BatamNow.com – Dicurinya tas berisi harta dan paspor milik Mohammed Vallikkaparamba Nayaruveettil alias Afsal turis India di dalam pelayaran feri Johor Bahru (Malaysia) tujuan Batam, menyisakan polemik.
Pertama, terungkap dari rekaman CCTV bahwa penumpang WNI terduga pelaku yang memaling tas turis asing itu, dengan mudahnya menyelinap tak melewati pemeriksaan x-ray Bea dan Cukai (BC) di Pelabuhan Batam Center, Senin (08/07/2024).
Kedua, korban tak sempat membuat laporan ke aparat yang berwenang sebab keburu dipulangkan oleh Imigrasi Batam.
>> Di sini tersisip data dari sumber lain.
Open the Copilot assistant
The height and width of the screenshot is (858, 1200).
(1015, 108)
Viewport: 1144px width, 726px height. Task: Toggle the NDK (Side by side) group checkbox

Ia dikembalikan ke Malaysia dengan pelayaran pada besoknya, Selasa (09/07) pagi sekira pukul 06.00.
Menurut Kepala Bidang Bimbingan Kepatuhan dan Layanan Informasi (BKLI) Bea dan Cukai Batam Evi Octavia, seluruh barang bawaan penumpang harus melewati proses x-ray, agar petugas dapat melihat kemungkinan adanya barang-barang berbahaya.
“oleh sebab itu kami berharap kesadaran seluruh pengguna jasa bandara dan pelabuhan untuk dapat mentaati prosedur tersebut, serta diharapkan seluruh lapisan masyarakat agar sabar dalam mengikuti antrian dan tidak menerobos,” kata Evi kepada BatamNow.com melalui pesan di WhatsApp, Rabu (22/07/2024).
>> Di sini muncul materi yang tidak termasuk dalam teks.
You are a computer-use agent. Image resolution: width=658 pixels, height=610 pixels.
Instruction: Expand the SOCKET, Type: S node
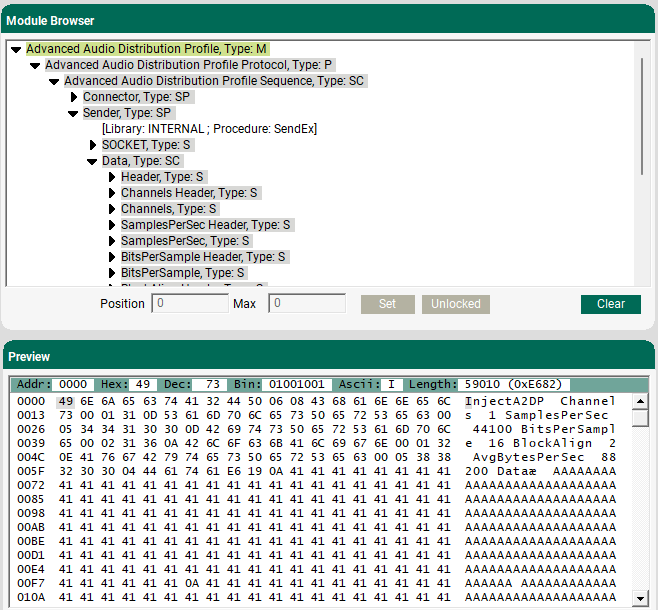click(92, 145)
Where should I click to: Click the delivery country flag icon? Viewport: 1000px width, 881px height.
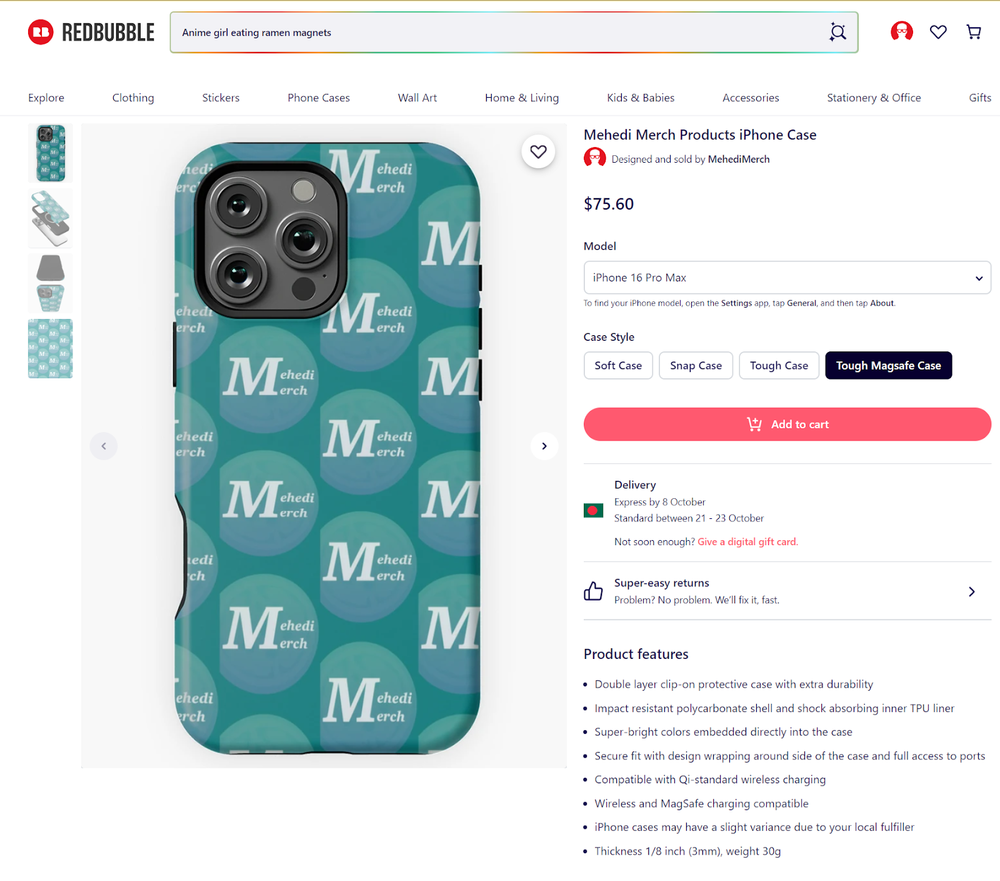click(x=594, y=510)
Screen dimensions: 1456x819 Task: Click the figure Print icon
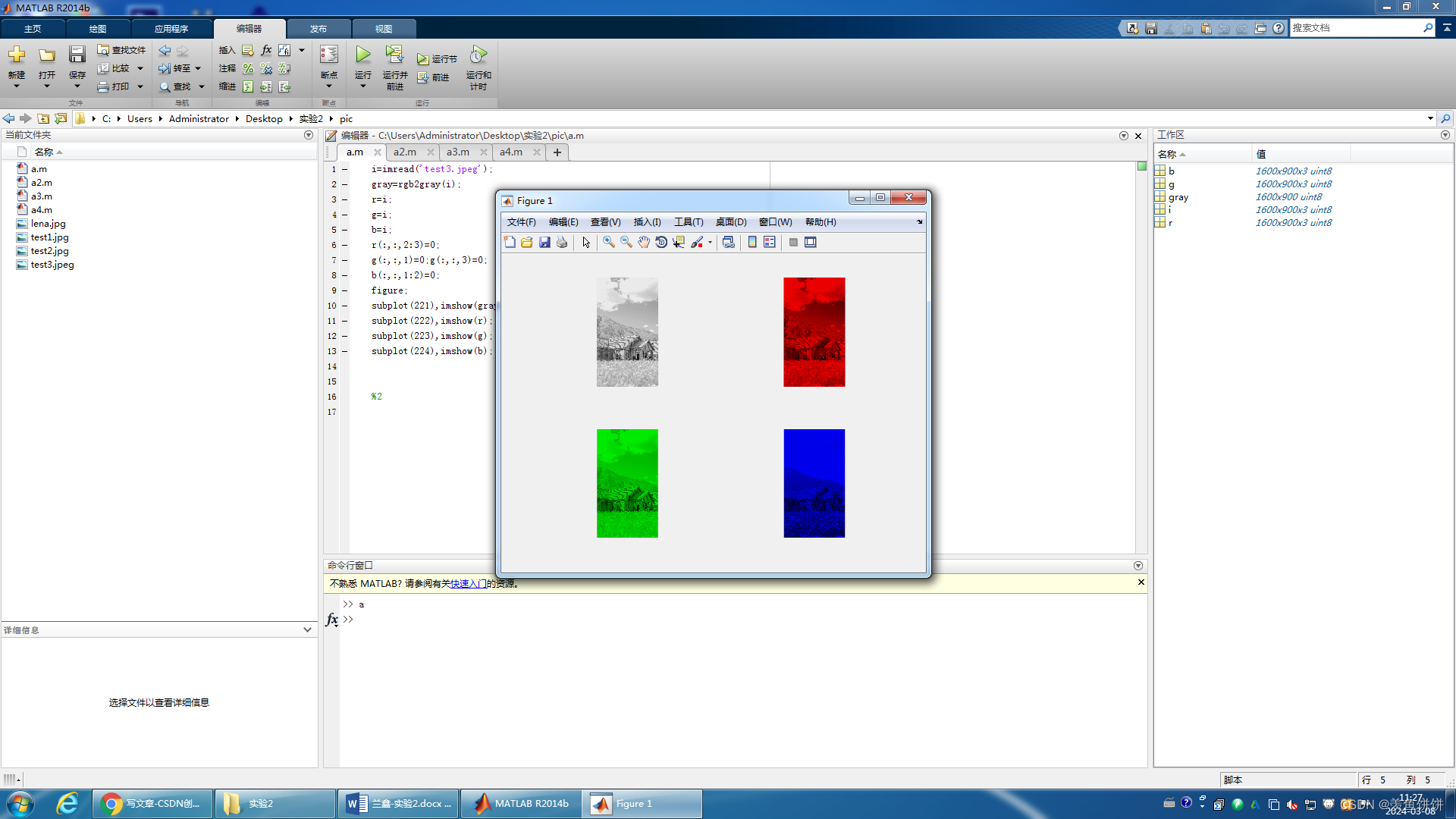pyautogui.click(x=562, y=242)
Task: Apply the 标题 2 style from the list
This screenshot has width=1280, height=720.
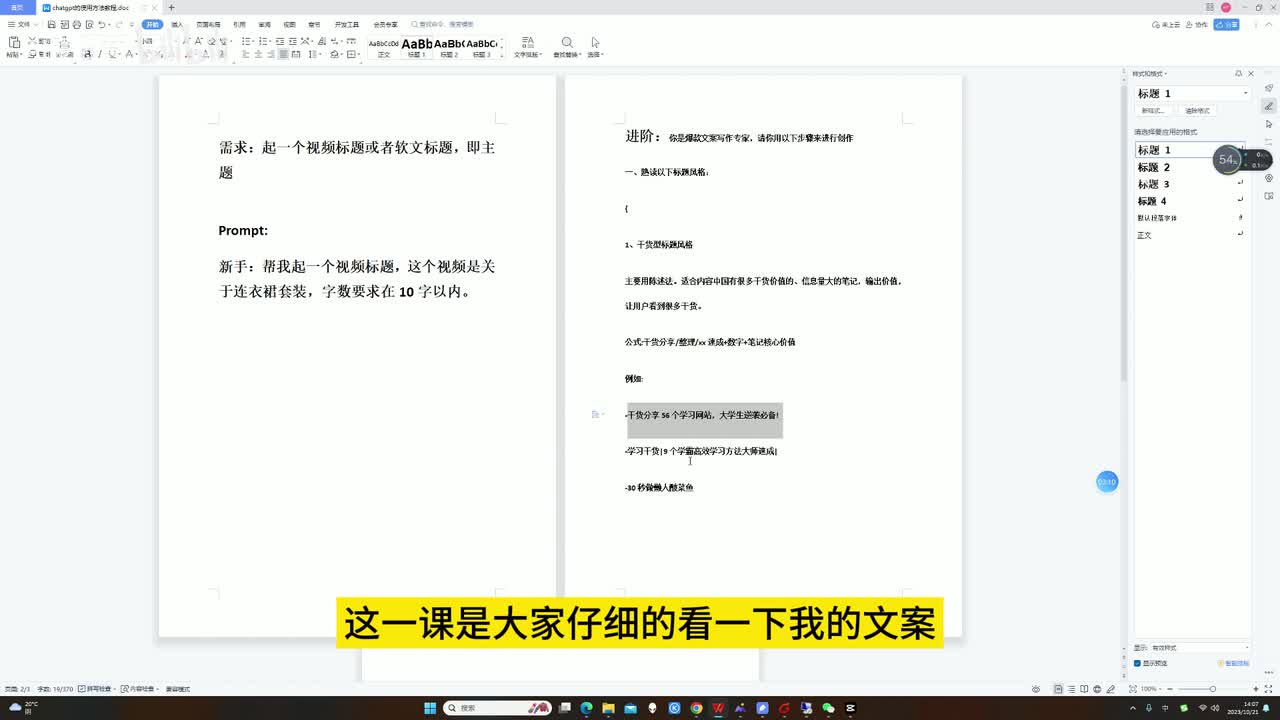Action: coord(1153,167)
Ia menjelaskan, penumpang tersebut menerobos tanpa melakukan peneriksaan x-ray atas barang bawaannya.
“penumpang ybs menyelinap sehingga barang bawaannya tidak melalui Xray, berarti bisa diduga ybs menghindari proses tersebut,” jelasnya.

Lalu, pada saat penumpang itu dengan bebasnya menerobos pemeriksaan x-ray, di mana petugas yang mengawasi?
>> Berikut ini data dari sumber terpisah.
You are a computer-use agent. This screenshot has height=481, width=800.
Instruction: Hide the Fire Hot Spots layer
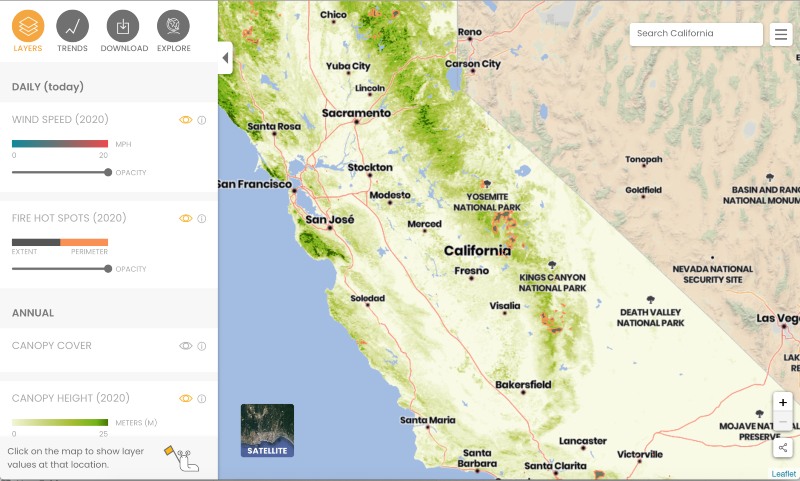click(x=185, y=218)
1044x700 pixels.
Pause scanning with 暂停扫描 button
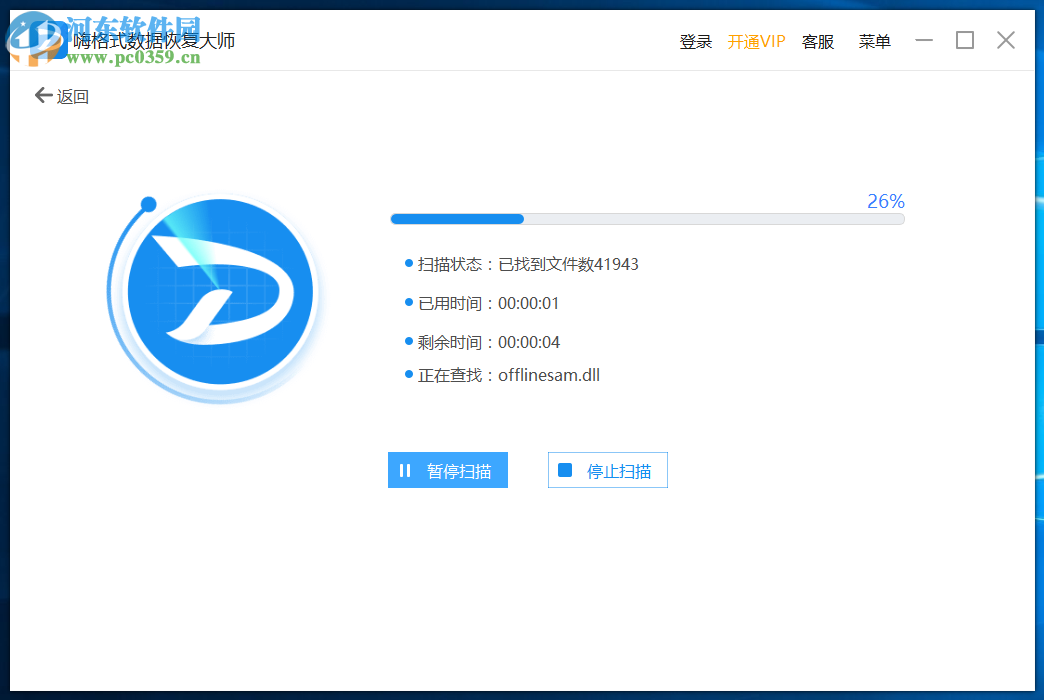point(447,470)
“petugas pastinya fokus ke x-ray, terkait kasus pencurian ini sesungguhnya bukan ranah bea cukai bang, karena kalaupun saat itu melalui mesin xray ga bisa dibedakan tas curian atau bukan,” ujar Evi.
Kemudian media ini juga menanyakan Kantor Imigrasi Kelas I Khusus TPI Batam lewat konfirmasi dikirimkan pada Senin (22/07), lalu dijawab pada Rabu (24/07).
Berikut tanggapan Imigrasi mengenai peristiwa turis India yang kemalingan diatas feri penumpang MV Citra Legacy 3, yang kami susun secara bertutur.
“Tertanggal 08 Juli 2024 pkl. 19.30 malam, Pelabuhan Internasional Batam Center menerima arus kedatangan penumpang dari Stulang Laut, Malaysia menggunakan kapal MV. Citra Legacy 3.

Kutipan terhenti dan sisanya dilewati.